What gaps in treatment does IMDELLTRA fill?
SCLC is an aggressive cancer, with few therapeutic options. Second-line options typically offer a duration of response of just 3.6 to 5.3 months and OS of less than 8 months. LS-SCLC is generally treated with curative intent, while the aims of ES-SCLC treatment are prolonged survival, delayed disease progression and palliation of symptoms. Although ES-SCLC is highly sensitive to chemotherapy, development of resistance is inevitable, and few patients derive benefit from later-line therapy, with many experiencing significant side effects and poor quality of life. The increasing use of immunotherapies in the first-line ES-SCLC has limited their use in second and later lines. Therefore, treatments that extend OS for LS-SCLC and ES-SCLC and effectively fill gaps in the second- and third-line settings are critical needs, which IMDELLTRA has the potential to address.
What hurdles might it need to overcome to reach blockbuster status?

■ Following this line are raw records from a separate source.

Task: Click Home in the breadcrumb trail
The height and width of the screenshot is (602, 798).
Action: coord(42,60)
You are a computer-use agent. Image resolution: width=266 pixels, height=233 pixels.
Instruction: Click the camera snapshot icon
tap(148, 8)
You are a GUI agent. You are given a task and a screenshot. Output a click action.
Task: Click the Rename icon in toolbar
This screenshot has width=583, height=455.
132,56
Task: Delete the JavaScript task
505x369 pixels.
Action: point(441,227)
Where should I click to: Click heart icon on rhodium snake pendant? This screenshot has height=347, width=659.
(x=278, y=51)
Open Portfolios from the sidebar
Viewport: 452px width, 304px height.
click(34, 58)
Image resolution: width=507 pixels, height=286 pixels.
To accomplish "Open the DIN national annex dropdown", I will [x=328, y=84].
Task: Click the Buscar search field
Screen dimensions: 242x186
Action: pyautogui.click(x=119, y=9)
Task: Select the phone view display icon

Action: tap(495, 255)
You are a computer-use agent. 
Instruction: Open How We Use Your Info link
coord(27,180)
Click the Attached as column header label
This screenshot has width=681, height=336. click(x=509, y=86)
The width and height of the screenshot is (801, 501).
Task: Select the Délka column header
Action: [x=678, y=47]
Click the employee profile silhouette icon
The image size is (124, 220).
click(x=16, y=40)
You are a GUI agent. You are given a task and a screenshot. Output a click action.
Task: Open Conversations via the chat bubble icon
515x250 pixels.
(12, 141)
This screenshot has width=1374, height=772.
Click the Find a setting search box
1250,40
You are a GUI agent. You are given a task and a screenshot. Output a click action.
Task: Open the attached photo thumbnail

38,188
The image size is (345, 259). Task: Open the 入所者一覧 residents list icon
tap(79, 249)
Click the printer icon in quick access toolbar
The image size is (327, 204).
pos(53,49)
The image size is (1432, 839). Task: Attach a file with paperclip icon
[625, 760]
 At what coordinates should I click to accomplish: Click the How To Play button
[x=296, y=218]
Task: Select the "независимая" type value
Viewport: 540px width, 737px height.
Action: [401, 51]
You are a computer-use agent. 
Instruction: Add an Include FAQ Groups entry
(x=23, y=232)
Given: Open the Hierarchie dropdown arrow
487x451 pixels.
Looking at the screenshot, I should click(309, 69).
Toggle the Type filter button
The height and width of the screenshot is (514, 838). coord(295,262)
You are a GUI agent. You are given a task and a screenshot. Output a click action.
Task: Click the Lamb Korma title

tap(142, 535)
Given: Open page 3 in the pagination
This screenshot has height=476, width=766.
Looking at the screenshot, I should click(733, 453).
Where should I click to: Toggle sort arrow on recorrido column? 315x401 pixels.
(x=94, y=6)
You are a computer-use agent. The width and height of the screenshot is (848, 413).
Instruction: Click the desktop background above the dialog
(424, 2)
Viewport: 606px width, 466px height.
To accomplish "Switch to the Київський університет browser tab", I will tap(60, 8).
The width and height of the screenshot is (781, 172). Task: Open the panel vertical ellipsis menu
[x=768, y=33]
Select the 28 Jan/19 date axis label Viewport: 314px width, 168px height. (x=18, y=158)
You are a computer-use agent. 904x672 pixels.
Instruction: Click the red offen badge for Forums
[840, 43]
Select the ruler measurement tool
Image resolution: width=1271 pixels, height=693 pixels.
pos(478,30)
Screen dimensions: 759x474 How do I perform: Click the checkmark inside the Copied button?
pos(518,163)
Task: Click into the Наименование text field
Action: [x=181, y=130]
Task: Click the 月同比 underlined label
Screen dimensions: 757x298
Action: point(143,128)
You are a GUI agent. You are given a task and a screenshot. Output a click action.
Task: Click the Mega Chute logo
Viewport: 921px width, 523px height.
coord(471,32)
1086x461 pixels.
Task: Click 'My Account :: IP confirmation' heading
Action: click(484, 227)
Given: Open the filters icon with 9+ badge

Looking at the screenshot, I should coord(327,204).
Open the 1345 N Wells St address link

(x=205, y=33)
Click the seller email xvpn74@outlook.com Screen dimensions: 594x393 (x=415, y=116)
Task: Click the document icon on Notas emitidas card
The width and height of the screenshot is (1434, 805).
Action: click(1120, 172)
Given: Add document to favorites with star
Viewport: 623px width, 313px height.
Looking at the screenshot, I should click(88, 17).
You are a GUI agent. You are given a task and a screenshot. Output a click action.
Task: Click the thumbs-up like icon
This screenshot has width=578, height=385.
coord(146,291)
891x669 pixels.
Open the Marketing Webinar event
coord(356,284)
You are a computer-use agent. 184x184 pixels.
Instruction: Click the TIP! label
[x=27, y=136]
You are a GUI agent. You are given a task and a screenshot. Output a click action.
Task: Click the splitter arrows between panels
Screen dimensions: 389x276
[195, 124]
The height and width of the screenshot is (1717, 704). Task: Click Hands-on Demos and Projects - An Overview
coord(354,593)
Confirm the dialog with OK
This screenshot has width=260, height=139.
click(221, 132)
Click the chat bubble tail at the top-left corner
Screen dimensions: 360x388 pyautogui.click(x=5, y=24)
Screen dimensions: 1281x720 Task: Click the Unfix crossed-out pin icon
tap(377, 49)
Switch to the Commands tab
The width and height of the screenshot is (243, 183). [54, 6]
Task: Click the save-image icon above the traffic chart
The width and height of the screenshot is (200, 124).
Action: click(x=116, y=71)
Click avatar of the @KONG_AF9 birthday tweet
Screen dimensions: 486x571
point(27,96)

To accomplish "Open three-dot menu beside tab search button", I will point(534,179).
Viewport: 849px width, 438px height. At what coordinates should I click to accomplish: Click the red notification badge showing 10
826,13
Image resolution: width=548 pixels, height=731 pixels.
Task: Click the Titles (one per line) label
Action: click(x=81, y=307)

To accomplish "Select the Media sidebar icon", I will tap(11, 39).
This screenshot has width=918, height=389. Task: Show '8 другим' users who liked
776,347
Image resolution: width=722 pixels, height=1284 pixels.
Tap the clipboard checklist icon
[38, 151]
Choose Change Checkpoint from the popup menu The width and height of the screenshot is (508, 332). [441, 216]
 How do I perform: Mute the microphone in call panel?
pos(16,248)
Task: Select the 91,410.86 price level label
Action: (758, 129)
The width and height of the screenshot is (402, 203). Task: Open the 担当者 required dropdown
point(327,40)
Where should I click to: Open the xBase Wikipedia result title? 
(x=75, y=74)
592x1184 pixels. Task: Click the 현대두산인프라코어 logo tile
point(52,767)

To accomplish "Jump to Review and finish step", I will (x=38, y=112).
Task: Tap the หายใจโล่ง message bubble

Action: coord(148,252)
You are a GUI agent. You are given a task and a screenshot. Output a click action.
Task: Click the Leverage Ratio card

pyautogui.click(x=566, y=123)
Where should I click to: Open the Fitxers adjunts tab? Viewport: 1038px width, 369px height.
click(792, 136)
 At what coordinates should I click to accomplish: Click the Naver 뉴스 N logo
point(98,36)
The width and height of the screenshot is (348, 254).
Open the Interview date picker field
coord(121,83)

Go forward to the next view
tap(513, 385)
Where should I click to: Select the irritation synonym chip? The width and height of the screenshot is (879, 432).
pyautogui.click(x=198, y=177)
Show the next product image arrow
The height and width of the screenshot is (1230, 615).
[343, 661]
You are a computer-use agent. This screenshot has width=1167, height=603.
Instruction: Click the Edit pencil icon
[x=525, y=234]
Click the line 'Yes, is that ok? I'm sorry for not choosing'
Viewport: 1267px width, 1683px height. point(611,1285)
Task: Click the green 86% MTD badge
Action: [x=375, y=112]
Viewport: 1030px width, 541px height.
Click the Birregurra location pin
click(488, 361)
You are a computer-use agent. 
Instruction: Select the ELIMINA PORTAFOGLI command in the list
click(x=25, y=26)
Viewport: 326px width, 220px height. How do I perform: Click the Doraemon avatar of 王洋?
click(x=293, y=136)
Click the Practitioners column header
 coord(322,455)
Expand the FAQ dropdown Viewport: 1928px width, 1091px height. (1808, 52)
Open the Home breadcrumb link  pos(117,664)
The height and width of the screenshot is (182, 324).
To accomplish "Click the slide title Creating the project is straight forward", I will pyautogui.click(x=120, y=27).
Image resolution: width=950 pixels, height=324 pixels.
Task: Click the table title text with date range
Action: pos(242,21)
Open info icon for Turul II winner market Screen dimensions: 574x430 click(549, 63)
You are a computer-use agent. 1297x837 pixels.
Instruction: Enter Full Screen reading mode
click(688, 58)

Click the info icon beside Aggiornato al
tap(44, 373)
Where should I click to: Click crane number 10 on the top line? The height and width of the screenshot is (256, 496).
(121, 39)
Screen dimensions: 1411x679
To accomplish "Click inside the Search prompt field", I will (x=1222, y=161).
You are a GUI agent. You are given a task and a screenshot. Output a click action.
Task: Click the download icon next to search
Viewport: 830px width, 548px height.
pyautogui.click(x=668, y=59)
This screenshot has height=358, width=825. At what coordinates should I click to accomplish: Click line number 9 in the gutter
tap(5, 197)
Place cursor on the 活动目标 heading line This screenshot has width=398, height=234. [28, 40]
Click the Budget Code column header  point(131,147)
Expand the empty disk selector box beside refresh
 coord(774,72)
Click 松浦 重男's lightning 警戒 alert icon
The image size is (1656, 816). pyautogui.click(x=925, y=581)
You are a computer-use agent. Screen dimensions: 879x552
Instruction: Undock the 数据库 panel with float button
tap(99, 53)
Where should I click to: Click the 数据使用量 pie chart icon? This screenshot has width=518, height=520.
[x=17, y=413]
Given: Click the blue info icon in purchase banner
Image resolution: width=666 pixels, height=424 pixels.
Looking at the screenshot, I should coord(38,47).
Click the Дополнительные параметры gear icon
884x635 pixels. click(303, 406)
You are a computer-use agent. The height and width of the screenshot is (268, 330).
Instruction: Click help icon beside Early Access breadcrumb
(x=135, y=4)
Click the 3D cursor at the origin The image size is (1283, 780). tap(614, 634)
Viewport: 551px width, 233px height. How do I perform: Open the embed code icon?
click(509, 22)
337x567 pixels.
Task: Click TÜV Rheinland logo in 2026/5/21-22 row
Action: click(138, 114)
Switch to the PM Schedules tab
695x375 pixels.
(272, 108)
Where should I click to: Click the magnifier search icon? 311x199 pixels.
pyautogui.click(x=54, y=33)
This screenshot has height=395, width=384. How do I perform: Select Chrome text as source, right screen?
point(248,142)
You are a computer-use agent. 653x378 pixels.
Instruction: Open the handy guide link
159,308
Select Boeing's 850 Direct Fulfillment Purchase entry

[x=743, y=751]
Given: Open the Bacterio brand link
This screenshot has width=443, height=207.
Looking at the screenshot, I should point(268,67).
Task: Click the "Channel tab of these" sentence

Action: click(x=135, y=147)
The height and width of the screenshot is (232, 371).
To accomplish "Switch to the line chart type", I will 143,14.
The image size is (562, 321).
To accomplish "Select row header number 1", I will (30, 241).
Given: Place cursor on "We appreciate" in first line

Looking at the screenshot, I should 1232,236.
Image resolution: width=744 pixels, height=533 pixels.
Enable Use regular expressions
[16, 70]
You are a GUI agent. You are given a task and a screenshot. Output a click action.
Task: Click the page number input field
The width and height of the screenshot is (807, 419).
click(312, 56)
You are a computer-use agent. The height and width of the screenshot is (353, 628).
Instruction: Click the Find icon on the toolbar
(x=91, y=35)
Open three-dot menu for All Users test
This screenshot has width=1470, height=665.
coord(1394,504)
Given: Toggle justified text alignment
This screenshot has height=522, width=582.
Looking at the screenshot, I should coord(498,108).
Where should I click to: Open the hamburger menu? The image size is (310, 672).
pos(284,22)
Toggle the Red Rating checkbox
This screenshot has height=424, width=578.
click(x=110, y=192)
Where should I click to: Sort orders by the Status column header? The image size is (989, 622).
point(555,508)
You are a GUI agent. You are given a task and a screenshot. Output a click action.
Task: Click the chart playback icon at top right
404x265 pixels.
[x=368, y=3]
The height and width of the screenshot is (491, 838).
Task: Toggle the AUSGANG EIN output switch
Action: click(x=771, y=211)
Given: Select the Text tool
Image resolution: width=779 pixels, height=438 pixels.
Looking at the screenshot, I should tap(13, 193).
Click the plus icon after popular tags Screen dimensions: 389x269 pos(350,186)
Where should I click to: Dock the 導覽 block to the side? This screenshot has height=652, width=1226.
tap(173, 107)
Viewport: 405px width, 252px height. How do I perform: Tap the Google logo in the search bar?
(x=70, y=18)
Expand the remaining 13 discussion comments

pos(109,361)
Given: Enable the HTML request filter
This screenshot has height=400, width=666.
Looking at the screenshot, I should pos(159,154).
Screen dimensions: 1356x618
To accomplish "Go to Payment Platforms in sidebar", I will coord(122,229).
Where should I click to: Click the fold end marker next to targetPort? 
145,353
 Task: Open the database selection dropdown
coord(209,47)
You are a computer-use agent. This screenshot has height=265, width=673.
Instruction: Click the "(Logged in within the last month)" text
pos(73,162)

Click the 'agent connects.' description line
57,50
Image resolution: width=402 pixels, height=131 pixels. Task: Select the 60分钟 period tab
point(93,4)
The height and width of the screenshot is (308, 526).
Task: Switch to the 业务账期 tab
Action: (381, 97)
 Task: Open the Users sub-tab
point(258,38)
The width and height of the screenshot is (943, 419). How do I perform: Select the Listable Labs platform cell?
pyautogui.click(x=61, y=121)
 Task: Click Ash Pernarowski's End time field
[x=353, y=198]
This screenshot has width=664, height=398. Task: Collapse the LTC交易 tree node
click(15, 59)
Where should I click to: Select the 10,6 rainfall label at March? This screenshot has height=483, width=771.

The high number of comorbidities and the disabling effects of the disease itself make many treatments with toxic or severe side effects unsuitable for some patients. The novel agent IMDELLTRA, due to its premium pricing and average per patient cost of $150,500, will find it difficult to compete with chemotherapy, which will remain the standard of care, as well as generic cytotoxic agents. Additionally, the challenging safety profile of IMDELLTRA, particularly the boxed warning for CRS and ICANS, may discourage physicians from prescribing it due to the added complexity of managing these toxicities. Potential future competitors for IMDELLTRA include the emerging DLL3 × CD3 bispecific BI-764532 (Boehringer Ingelheim) and trispecific antibodies MK-6070 (Merck) and RG6524 (Roche), both targeting DLL3, CD3 and CD137. Its use in later-line therapy will also limit IMDELLTRA’s sales, especially due to the short treatment durations that result from rapid disease progression and short survival rates.